Once more picking up the featureless head, Lars said, "What is it about Peep-East that figures in all this, Ol' Orville?"
A pause, while the complex electronic system whirred, and then the gadget responded. "A blurred, distance-shot, glossy. Too blurred to tell you what you wish to know."
At once Lars knew. And tried to eradicate the thought from his mind, because his mistress and co-worker Maren Faine was standing right there by him, picking up his thoughts, in defiance of Western law.
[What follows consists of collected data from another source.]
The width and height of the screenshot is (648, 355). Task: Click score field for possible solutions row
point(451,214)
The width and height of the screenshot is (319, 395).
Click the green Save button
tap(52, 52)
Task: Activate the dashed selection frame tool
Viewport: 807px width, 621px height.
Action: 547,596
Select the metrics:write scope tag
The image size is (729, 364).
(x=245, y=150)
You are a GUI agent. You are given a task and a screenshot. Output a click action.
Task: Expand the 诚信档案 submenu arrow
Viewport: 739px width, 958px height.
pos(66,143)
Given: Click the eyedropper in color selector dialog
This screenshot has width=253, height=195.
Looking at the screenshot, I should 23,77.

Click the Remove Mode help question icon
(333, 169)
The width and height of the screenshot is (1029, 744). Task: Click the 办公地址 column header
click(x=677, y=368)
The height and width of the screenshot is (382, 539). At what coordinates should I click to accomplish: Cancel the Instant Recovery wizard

Had she gotten it, or had he cut it off in time, buried it back in his unconscious where it belonged?
"Well, well," Maren said thoughtfully. "Lilo Topchev."
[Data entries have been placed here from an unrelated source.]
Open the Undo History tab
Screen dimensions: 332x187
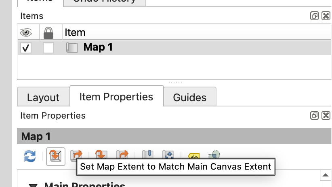(x=104, y=2)
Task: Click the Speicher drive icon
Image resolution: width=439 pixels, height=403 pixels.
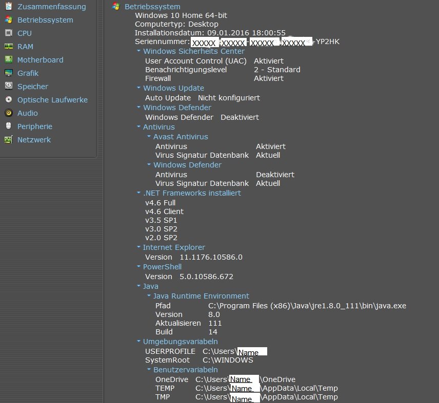Action: (8, 87)
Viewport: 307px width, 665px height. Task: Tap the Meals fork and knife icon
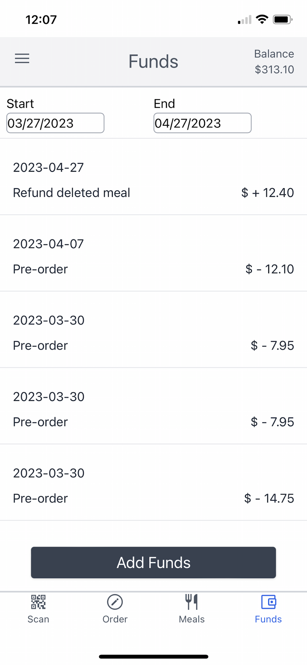coord(192,602)
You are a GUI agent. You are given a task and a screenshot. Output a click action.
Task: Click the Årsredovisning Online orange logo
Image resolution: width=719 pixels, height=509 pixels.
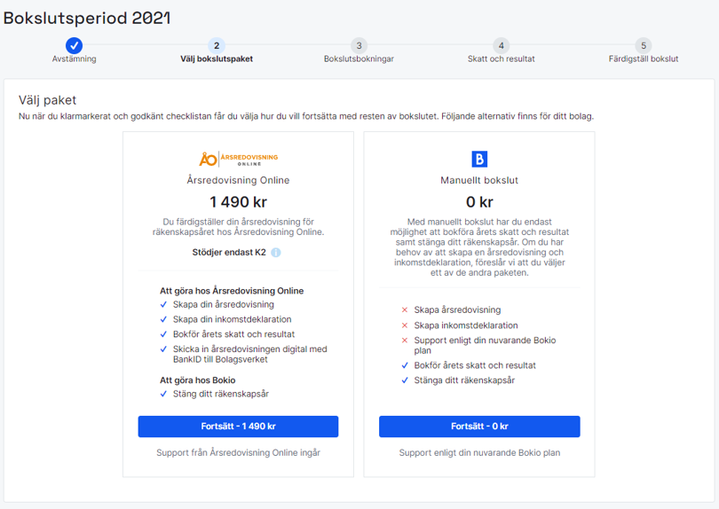(238, 159)
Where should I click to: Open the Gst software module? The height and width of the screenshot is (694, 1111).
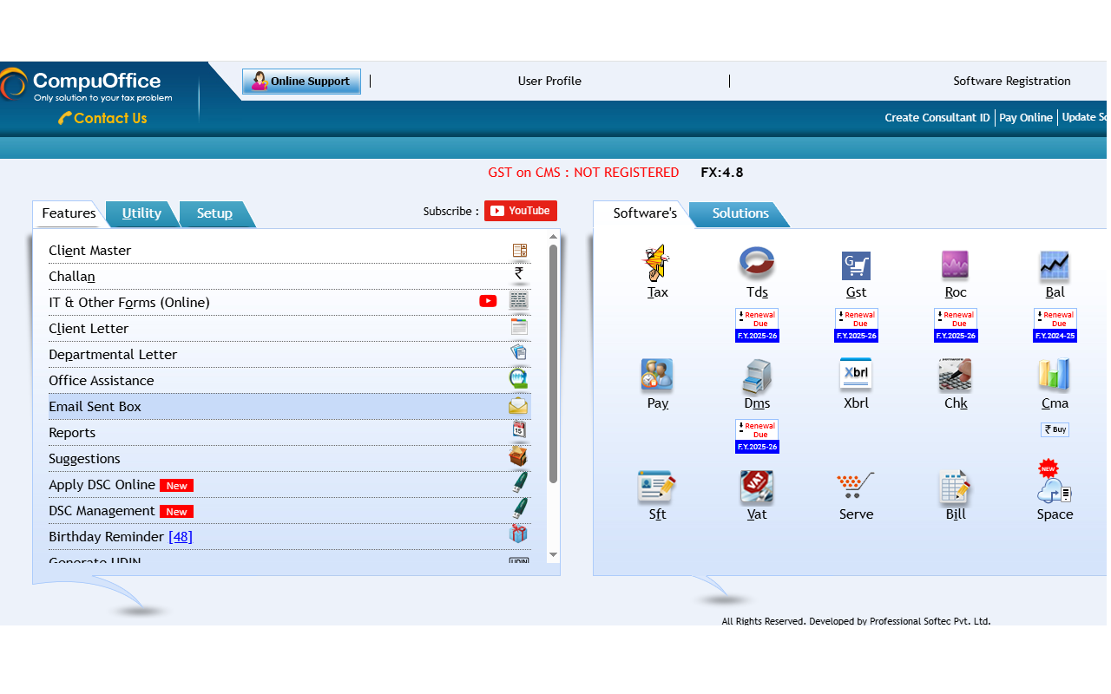(x=856, y=265)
He said, fatalistically, "Yep."
"In other words," Maren said, and the magnitude of her intelligence, the reason for giving her a top-level spot in his organization, manifested itself—unfortunately for him, he thought dismally. "In other words, you see the solution to the virility-sterility psycho-sexual weapons-designs dilemma in the most asinine way possible. In a way if you were say nineteen years old—"
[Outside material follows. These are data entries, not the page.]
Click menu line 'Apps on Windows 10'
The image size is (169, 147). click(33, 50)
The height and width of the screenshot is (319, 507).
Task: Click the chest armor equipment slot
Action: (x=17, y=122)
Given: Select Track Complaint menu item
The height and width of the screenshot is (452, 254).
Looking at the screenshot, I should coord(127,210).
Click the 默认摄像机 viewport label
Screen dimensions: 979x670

"I'll go see a psychiatrist," he said, lamely.
"You want a good clear pic of that goddam miserable little female communist snake?" Maren's voice was sharp with hate, blame, accusation, fury—everything muddled, but distinct enough to carry across the room to him and hit hard; he felt the impact, fully.
"Yep," he said stoically.
"I'll get one for you. Okay, I will. I mean it. I'll do even better than that; I'll explain to you in simple, short words, the kind you can comprehend, how you can get it, because personally I'd prefer on second thought not to involve myself in something so—" she searched for the word, the good, solid, below-the-belt punch—"so soggy."
"How?"
"First, face this: KACH will never, never get it for you. If they turned over a blurred shot they did it on purpose. They could have gotten a better one."
"You've lost me."
"KACH," Maren said, as if speaking to a child, and one whom she had damn little sympathy with, "is what they like to call disinterested. Strip this of its self-serving nobility and you get at the truth: KACH serves two masters."
"Oh yes," he said, understanding. "Us and Peep-East."
"They have to please everyone and offend no one. They're the Phoenicians of the modern world, the Rothschilds, the Fuggers. From KACH you can contract for espionage services, but—you get a blurred distance-shot of Lilo Topchev." She sighed; it was so easy, and yet it had to be spelled out to him. "Doesn't that remind you of anything, Lars? Think."
At last he said, "The pic Aksel Kaminsky had. Of sketch 265. It was inadequate."
"Oh, darling. You see, you actually see."
"And," he said, carefully keeping himself unrattled, "your theory is that it's policy. They deliver enough to keep both blocs buying, but not enough to offend anyone.